Programa Mais Médicos Especialistas amplia oferta no Rio de Janeiro com 50 novos profissionais, reforçando atendimentos no SUS e priorizando especialidades com maior demanda
O estado do Rio de Janeiro recebeu 50 novos especialistas dentro do Projeto Mais Médicos Especialistas, em uma ação voltada para reduzir o tempo de espera por consultas e procedimentos no SUS.
Os profissionais vão atuar em cidades fluminenses, ampliando a capacidade de atendimento em áreas com filas mais longas, em especial na região metropolitana do Rio.
Com a chegada deste novo grupo, o Rio de Janeiro agora conta com 68 profissionais oriundos do programa, somados aos 18 que iniciaram suas atividades no ano passado, conforme informação divulgada pela Gazeta Nordestina.
Como funciona a alocação e a jornada dos médicos
A alocação dos especialistas segue editais lançados pelo Ministério da Saúde, com base nas demandas apontadas por gestores locais, e inclui um processo seletivo em que os médicos indicam preferências de lotação, o que pode implicar deslocamento entre estados.
Cada médico dedica 16 horas semanais ao atendimento direto à população do SUS e outras 4 horas à formação e atualização em sua área de especialidade, conforme informado pelo Ministério da Saúde.
Impacto pós-pandemia e prioridades de atendimento
O secretário estadual de Saúde, Ronaldo Damião, lembra que a pandemia de COVID, cancelou milhares de cirurgias entre 2020 e 2021, aumentando filas e o tempo de espera, especialmente para procedimentos de alta complexidade.
Por isso, o programa foca em áreas críticas, como oncologia, cirurgia cardiovascular e radioterapia, onde a demanda reprimida é mais severa. Hospitais universitários do estado, como o Hospital Universitário Pedro Ernesto, e as unidades da UFRJ, UFF e UniRio deverão ser beneficiados.

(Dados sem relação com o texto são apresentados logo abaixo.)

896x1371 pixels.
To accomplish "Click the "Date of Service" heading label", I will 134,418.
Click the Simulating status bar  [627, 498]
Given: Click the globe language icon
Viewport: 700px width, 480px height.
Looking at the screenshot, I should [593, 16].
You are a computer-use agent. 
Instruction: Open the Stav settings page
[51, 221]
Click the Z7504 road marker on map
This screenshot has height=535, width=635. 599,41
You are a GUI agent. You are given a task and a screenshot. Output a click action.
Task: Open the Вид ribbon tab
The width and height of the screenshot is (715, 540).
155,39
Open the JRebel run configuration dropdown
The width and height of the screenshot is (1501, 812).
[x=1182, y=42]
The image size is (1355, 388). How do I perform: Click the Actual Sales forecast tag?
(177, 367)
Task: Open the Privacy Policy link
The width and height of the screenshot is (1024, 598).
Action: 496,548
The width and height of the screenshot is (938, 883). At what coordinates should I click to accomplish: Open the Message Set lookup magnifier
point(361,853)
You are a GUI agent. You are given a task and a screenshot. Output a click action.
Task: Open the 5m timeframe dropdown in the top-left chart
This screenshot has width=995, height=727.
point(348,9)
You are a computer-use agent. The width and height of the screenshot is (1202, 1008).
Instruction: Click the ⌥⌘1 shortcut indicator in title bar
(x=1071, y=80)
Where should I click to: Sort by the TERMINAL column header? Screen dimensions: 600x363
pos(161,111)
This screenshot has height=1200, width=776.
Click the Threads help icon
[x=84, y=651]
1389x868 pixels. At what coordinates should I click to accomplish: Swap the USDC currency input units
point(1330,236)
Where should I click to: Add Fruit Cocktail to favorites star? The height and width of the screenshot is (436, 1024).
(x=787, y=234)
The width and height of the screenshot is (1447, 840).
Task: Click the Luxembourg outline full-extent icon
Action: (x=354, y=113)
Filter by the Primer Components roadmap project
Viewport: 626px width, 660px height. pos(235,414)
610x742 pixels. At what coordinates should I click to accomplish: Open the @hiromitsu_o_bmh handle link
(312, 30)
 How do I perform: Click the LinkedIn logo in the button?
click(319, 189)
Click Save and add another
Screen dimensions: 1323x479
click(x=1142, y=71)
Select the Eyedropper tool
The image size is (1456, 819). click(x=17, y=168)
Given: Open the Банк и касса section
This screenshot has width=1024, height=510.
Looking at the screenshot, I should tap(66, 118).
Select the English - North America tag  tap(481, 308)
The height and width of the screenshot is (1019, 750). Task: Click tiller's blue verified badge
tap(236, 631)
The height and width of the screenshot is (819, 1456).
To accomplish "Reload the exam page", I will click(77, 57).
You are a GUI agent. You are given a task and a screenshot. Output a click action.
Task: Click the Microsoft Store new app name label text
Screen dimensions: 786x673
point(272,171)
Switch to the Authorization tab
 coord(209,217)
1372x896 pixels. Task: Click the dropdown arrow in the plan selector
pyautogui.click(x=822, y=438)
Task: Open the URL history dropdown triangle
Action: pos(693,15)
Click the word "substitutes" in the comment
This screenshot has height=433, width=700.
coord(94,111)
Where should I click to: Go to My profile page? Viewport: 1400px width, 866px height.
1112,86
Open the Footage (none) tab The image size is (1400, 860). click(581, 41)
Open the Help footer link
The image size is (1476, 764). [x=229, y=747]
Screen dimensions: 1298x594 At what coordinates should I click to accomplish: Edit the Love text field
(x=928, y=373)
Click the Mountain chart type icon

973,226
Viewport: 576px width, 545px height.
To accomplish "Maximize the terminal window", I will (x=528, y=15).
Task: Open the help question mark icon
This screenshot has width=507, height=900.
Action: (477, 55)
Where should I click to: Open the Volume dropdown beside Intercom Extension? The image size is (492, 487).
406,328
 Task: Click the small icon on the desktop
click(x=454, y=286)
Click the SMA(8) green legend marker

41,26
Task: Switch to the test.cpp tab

Escala nacional e metas do programa
Atualmente, o Projeto Mais Médicos Especialistas conta com 1.501 profissionais em todo o Brasil, com a meta de alcançar 2.000 médicos até o final deste ano.
A expansão nacional é considerada estratégica para recuperar e fortalecer a rede pública de saúde no pós pandemia, reduzindo filas e descentralizando oferta de especialistas.
Experiências que motivam adesão ao SUS
Médicos que ingressam no programa relatam motivação pessoal e profissional para atuar no setor público. A ginecologista Lorena Rodrigues Nascimento, 30 anos, é exemplo dessa trajetória, ela escolheu Maricá e iniciou atendimentos em abril.
“Eu tive uma experiência muito marcante com um familiar no SUS, Depois desse dia, eu decidi que queria trabalhar no SUS novamente e me sinto muito grata, É uma oportunidade de devolver um pouco da minha formação ao SUS”, afirmou a médica.
Além do atendimento direto, a exigência de horas de formação contribui para atualização contínua dos especialistas, o que tende a melhorar a qualidade dos serviços oferecidos nas unidades públicas.
O que muda para os pacientes
Com a chegada desses 50 profissionais, pacientes devem ver redução no tempo de espera por consultas e procedimentos, especialmente nas regiões com maior concentração de vagas e maior prejuízo causado pelo acúmulo de demandas na pandemia.
A articulação entre Ministério da Saúde e gestores locais segue sendo essencial para identificar pontos críticos, lançar novos editais quando necessário e garantir que os especialistas permaneçam nas localidades de maior necessidade.
Matéria produzida com base em informações oficiais e dados divulgados pela Gazeta Nordestina.